Originally posted on Reel World Theology.
The Peanuts characters have always been part of my life. I remember learning to read while reading the Peanuts strips with my grandmother. The stories were simple, thoughtful and hilarious. But the thing that I admired about them the most was their sincerity. Charles Schulz had a unique sense of the human condition, which he conveyed brilliantly in his comic strips.
The Peanuts Movie carries on Schulz’s creative legacy, to a point. It’s a very sincere film, much like its source material. It definitely has the Schulz magic. I can tell that every frame was poured over to be a faithful recreation of original Peanuts animation director Bill Melendez’s classic TV specials and features, albeit using the medium of computer animation.
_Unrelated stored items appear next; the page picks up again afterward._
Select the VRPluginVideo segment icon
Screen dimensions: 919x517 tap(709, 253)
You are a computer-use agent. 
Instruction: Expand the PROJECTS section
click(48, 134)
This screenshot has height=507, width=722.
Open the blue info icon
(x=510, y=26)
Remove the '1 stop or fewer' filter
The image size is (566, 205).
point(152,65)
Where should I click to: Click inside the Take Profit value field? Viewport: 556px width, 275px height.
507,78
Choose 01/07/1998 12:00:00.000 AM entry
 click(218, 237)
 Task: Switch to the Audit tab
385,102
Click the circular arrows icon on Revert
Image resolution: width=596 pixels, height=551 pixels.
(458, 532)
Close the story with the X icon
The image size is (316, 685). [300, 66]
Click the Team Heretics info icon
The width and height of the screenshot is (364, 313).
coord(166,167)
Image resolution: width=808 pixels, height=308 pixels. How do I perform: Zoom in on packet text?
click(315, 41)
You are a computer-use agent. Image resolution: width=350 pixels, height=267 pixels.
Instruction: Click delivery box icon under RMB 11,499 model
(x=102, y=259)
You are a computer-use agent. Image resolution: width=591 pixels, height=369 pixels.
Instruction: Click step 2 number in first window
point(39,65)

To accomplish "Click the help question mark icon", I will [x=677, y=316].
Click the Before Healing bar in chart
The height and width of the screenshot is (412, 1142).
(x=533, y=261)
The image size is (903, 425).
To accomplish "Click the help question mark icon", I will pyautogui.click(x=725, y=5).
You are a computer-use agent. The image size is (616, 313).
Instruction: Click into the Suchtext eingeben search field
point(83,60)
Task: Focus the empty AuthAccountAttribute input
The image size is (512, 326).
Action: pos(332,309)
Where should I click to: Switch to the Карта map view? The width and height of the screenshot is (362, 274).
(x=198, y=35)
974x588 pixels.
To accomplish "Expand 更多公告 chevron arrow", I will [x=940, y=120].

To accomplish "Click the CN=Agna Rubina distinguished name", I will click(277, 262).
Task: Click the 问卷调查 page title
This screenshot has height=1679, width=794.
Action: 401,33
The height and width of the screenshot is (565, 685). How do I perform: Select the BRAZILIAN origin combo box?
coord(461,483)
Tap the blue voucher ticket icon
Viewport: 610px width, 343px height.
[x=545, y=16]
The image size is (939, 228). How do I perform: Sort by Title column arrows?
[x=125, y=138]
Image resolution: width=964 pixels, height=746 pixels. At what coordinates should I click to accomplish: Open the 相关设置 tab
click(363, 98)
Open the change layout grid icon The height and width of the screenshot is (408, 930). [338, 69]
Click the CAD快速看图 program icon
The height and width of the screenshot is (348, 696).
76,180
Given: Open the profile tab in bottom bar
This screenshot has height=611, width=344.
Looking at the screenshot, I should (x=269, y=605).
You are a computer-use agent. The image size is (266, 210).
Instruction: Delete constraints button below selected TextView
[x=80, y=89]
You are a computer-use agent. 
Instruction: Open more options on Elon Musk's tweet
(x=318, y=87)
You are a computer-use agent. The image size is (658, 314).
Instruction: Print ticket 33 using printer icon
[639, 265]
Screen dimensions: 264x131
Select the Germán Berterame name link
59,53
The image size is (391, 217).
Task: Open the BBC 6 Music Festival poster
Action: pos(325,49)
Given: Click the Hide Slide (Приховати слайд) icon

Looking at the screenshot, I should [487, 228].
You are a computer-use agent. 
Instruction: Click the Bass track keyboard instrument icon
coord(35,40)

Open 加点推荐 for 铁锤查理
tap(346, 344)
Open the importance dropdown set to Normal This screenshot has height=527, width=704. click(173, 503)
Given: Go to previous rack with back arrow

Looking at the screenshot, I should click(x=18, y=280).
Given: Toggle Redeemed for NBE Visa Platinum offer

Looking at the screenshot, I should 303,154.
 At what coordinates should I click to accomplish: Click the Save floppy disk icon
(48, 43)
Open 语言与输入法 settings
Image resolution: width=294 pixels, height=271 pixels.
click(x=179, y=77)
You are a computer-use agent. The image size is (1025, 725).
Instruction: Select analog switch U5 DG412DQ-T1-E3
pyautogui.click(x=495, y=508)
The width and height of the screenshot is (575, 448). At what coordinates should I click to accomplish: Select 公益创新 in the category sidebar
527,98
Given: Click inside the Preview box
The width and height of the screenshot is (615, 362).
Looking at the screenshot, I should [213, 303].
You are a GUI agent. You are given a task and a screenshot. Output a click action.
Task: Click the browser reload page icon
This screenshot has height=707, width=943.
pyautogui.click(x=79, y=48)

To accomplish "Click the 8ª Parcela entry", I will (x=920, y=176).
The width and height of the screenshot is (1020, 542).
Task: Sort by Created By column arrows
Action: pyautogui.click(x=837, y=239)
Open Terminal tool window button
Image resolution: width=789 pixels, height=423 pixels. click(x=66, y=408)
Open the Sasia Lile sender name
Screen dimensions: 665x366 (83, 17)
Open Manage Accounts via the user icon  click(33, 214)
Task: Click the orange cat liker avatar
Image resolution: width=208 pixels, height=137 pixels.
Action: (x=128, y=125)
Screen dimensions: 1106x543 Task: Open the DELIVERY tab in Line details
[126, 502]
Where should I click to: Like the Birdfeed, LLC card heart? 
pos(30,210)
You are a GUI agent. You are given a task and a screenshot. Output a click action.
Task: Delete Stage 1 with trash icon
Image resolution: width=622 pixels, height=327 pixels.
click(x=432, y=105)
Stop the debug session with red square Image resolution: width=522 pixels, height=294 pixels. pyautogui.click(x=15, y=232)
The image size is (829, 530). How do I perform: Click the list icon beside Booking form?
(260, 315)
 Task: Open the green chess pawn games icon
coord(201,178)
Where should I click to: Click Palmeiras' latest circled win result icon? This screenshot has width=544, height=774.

It’s wonderful to watch the Peanuts gang in the antics to which the public is accustomed. It’s like a big, warm blanket that just makes one feel good watching it. And I am glad the characters are back in the public consciousness, touching a new generation.
However, the film’s biggest flaw (to take a phrase from the source material) is its wishy-washyness when it comes to the classic tropes of Peanuts, and unnecessarily bending them to a more modern sensibility. I could tell from a few creative decisions that the filmmakers had a hard time figuring certain things out.
Regardless, the film’s heart is definitely in the right place, and conveys some very profound themes about life, as did Schulz and his strips. It’s a reminder that we connect with Charlie Brown because we sometimes feel like him, and we want to be reassured that we are adequate enough to be loved.
Good grief! SPOILERS AHEAD!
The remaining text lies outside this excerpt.